INSTRUCTIONS FOR THE TASK: Return every line below that contains the string "height", matching case exactly.

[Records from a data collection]
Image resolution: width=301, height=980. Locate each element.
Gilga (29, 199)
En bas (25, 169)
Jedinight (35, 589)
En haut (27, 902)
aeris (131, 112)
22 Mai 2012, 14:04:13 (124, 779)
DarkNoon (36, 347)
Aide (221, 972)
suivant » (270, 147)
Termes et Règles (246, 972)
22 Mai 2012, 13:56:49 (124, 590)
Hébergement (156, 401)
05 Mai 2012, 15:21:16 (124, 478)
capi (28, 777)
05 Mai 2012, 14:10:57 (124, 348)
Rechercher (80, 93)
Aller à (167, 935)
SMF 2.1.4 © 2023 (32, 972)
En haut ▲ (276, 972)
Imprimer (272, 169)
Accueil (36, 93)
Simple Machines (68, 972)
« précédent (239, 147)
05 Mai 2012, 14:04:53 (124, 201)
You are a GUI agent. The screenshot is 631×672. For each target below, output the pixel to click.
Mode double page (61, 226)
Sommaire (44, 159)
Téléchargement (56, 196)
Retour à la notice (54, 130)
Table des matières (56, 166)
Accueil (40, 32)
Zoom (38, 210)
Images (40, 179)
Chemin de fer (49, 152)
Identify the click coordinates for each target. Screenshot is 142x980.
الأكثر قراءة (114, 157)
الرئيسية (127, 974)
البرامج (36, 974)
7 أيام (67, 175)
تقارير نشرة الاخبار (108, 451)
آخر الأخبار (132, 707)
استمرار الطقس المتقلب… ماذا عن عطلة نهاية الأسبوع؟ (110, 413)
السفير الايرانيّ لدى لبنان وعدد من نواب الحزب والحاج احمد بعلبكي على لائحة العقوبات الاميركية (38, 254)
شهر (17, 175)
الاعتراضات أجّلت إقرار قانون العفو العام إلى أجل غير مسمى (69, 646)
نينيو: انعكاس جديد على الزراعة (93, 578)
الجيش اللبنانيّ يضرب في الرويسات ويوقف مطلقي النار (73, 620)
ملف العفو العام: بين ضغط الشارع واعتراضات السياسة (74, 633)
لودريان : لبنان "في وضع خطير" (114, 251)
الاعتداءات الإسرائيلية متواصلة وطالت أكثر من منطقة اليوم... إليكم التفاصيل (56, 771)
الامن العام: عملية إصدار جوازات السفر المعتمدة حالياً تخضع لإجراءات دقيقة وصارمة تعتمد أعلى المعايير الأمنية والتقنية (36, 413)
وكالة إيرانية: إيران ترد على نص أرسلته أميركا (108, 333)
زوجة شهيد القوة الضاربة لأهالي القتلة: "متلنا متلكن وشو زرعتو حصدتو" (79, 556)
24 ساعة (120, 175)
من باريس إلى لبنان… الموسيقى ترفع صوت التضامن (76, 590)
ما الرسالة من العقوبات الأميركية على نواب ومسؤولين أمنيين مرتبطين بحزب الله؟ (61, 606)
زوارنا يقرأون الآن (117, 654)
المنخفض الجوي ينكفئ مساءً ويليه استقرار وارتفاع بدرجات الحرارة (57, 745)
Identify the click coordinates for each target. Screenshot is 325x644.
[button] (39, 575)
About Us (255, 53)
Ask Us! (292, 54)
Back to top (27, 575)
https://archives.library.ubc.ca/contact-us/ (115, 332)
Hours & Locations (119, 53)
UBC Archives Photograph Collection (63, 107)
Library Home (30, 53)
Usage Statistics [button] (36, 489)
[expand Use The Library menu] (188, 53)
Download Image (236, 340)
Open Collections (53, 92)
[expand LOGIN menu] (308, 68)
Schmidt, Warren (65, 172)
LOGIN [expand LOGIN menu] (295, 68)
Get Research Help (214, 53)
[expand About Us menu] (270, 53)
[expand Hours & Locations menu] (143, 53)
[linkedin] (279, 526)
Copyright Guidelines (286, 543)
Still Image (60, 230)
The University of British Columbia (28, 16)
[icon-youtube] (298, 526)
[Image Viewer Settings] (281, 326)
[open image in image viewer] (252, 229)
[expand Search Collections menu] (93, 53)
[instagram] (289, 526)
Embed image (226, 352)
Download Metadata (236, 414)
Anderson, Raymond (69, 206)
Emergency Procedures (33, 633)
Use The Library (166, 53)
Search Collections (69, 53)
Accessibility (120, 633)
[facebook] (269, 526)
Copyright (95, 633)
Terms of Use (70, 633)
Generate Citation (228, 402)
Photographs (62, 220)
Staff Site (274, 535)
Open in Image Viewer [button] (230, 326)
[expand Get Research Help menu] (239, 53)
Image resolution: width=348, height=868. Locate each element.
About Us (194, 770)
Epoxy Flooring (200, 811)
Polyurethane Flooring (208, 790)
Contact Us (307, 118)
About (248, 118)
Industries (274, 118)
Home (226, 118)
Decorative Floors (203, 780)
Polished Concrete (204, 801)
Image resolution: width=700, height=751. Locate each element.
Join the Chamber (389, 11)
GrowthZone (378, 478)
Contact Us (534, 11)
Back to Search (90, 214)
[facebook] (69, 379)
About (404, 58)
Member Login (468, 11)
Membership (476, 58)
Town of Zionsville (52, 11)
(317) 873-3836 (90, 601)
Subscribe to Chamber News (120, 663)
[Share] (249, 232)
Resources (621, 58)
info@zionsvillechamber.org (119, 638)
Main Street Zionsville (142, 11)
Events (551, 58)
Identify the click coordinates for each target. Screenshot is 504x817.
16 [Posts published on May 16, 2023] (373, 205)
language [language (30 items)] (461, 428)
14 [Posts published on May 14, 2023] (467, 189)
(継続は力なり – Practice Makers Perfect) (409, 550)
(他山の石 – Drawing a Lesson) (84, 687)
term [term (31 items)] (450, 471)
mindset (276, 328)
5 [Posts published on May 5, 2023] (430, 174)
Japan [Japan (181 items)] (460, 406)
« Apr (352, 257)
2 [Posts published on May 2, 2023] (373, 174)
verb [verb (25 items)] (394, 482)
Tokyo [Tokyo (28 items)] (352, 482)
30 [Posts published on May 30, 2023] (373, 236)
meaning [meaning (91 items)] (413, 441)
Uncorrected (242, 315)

EXERCISE RESPONSE:
Image resolution: width=301, height=980. Locate each element.
Image resolution: width=348, height=868. Locate each element.
Image resolution: width=700, height=751. Locate each element.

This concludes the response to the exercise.